What the task requires: Recast all of the material below as a Markdown table with two columns, No. and Text. Give each nonblank line its own numbered row, and leave out blank lines.

Extracted material:
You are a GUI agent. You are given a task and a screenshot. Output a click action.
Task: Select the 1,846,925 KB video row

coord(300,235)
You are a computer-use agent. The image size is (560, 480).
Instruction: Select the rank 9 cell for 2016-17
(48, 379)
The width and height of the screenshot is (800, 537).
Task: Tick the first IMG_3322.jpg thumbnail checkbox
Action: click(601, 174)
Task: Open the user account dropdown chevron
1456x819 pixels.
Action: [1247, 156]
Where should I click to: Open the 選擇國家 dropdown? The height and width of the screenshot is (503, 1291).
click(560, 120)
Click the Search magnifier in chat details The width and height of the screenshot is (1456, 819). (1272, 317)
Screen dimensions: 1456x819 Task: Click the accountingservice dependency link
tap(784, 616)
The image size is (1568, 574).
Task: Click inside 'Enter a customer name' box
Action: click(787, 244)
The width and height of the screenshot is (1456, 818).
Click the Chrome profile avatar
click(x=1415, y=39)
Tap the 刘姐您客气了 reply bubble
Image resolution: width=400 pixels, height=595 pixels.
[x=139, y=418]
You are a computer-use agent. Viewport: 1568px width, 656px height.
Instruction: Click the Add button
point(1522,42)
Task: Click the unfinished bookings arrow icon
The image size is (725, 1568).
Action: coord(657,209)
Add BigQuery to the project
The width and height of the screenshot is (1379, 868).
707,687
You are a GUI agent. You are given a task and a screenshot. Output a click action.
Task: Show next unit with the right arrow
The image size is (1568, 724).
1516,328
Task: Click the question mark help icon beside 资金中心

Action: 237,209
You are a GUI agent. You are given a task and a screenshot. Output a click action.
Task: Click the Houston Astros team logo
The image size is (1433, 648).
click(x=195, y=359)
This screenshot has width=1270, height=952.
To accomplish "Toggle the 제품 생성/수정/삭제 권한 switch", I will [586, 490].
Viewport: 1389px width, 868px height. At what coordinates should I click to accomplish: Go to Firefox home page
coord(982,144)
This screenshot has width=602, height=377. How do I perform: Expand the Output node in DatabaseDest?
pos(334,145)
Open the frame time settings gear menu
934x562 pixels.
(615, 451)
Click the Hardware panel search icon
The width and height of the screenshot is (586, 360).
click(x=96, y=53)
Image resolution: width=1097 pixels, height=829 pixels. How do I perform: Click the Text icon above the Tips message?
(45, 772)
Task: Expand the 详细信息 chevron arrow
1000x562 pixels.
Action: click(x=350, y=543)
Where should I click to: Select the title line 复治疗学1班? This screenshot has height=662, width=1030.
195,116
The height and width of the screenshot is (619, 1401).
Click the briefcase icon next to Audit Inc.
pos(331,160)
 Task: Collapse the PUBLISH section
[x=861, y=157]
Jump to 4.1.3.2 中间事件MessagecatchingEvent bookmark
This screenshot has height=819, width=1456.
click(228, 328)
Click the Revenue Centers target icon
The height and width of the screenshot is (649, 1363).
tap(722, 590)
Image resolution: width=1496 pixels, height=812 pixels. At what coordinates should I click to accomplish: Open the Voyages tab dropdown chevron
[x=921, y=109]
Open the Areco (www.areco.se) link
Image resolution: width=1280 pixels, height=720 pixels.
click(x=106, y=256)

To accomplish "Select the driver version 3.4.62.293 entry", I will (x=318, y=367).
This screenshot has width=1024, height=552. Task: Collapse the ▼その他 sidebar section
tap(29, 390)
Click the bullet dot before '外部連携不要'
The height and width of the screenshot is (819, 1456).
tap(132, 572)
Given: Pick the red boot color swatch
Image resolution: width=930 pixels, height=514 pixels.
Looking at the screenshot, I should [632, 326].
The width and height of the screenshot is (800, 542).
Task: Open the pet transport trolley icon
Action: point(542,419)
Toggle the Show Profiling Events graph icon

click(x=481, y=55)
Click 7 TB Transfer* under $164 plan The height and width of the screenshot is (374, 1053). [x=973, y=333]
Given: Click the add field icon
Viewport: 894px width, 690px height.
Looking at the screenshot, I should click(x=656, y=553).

Full solution:
| No. | Text |
|---|---|
| 1 | You are a GUI agent. You are given a task and a screenshot. Output a click action. |
| 2 | Task: Select the 1,846,925 KB video row |
| 3 | coord(300,235) |
| 4 | You are a computer-use agent. The image size is (560, 480). |
| 5 | Instruction: Select the rank 9 cell for 2016-17 |
| 6 | (48, 379) |
| 7 | The width and height of the screenshot is (800, 537). |
| 8 | Task: Tick the first IMG_3322.jpg thumbnail checkbox |
| 9 | Action: click(601, 174) |
| 10 | Task: Open the user account dropdown chevron |
| 11 | 1456x819 pixels. |
| 12 | Action: [1247, 156] |
| 13 | Where should I click to: Open the 選擇國家 dropdown? The height and width of the screenshot is (503, 1291). |
| 14 | click(560, 120) |
| 15 | Click the Search magnifier in chat details The width and height of the screenshot is (1456, 819). (1272, 317) |
| 16 | Screen dimensions: 1456x819 Task: Click the accountingservice dependency link |
| 17 | tap(784, 616) |
| 18 | The image size is (1568, 574). |
| 19 | Task: Click inside 'Enter a customer name' box |
| 20 | Action: click(787, 244) |
| 21 | The width and height of the screenshot is (1456, 818). |
| 22 | Click the Chrome profile avatar |
| 23 | click(x=1415, y=39) |
| 24 | Tap the 刘姐您客气了 reply bubble |
| 25 | Image resolution: width=400 pixels, height=595 pixels. |
| 26 | [x=139, y=418] |
| 27 | You are a computer-use agent. Viewport: 1568px width, 656px height. |
| 28 | Instruction: Click the Add button |
| 29 | point(1522,42) |
| 30 | Task: Click the unfinished bookings arrow icon |
| 31 | The image size is (725, 1568). |
| 32 | Action: coord(657,209) |
| 33 | Add BigQuery to the project |
| 34 | The width and height of the screenshot is (1379, 868). |
| 35 | 707,687 |
| 36 | You are a GUI agent. You are given a task and a screenshot. Output a click action. |
| 37 | Task: Show next unit with the right arrow |
| 38 | The image size is (1568, 724). |
| 39 | 1516,328 |
| 40 | Task: Click the question mark help icon beside 资金中心 |
| 41 | Action: 237,209 |
| 42 | You are a GUI agent. You are given a task and a screenshot. Output a click action. |
| 43 | Task: Click the Houston Astros team logo |
| 44 | The image size is (1433, 648). |
| 45 | click(x=195, y=359) |
| 46 | This screenshot has width=1270, height=952. |
| 47 | To accomplish "Toggle the 제품 생성/수정/삭제 권한 switch", I will [586, 490]. |
| 48 | Viewport: 1389px width, 868px height. At what coordinates should I click to accomplish: Go to Firefox home page |
| 49 | coord(982,144) |
| 50 | This screenshot has width=602, height=377. How do I perform: Expand the Output node in DatabaseDest? |
| 51 | pos(334,145) |
| 52 | Open the frame time settings gear menu |
| 53 | 934x562 pixels. |
| 54 | (615, 451) |
| 55 | Click the Hardware panel search icon |
| 56 | The width and height of the screenshot is (586, 360). |
| 57 | click(x=96, y=53) |
| 58 | Image resolution: width=1097 pixels, height=829 pixels. How do I perform: Click the Text icon above the Tips message? |
| 59 | (45, 772) |
| 60 | Task: Expand the 详细信息 chevron arrow |
| 61 | 1000x562 pixels. |
| 62 | Action: click(x=350, y=543) |
| 63 | Where should I click to: Select the title line 复治疗学1班? This screenshot has height=662, width=1030. |
| 64 | 195,116 |
| 65 | The height and width of the screenshot is (619, 1401). |
| 66 | Click the briefcase icon next to Audit Inc. |
| 67 | pos(331,160) |
| 68 |  Task: Collapse the PUBLISH section |
| 69 | [x=861, y=157] |
| 70 | Jump to 4.1.3.2 中间事件MessagecatchingEvent bookmark |
| 71 | This screenshot has height=819, width=1456. |
| 72 | click(228, 328) |
| 73 | Click the Revenue Centers target icon |
| 74 | The height and width of the screenshot is (649, 1363). |
| 75 | tap(722, 590) |
| 76 | Image resolution: width=1496 pixels, height=812 pixels. At what coordinates should I click to accomplish: Open the Voyages tab dropdown chevron |
| 77 | [x=921, y=109] |
| 78 | Open the Areco (www.areco.se) link |
| 79 | Image resolution: width=1280 pixels, height=720 pixels. |
| 80 | click(x=106, y=256) |
| 81 | To accomplish "Select the driver version 3.4.62.293 entry", I will (x=318, y=367). |
| 82 | This screenshot has width=1024, height=552. Task: Collapse the ▼その他 sidebar section |
| 83 | tap(29, 390) |
| 84 | Click the bullet dot before '外部連携不要' |
| 85 | The height and width of the screenshot is (819, 1456). |
| 86 | tap(132, 572) |
| 87 | Given: Pick the red boot color swatch |
| 88 | Image resolution: width=930 pixels, height=514 pixels. |
| 89 | Looking at the screenshot, I should [632, 326]. |
| 90 | The width and height of the screenshot is (800, 542). |
| 91 | Task: Open the pet transport trolley icon |
| 92 | Action: point(542,419) |
| 93 | Toggle the Show Profiling Events graph icon |
| 94 | click(x=481, y=55) |
| 95 | Click 7 TB Transfer* under $164 plan The height and width of the screenshot is (374, 1053). [x=973, y=333] |
| 96 | Given: Click the add field icon |
| 97 | Viewport: 894px width, 690px height. |
| 98 | Looking at the screenshot, I should click(x=656, y=553). |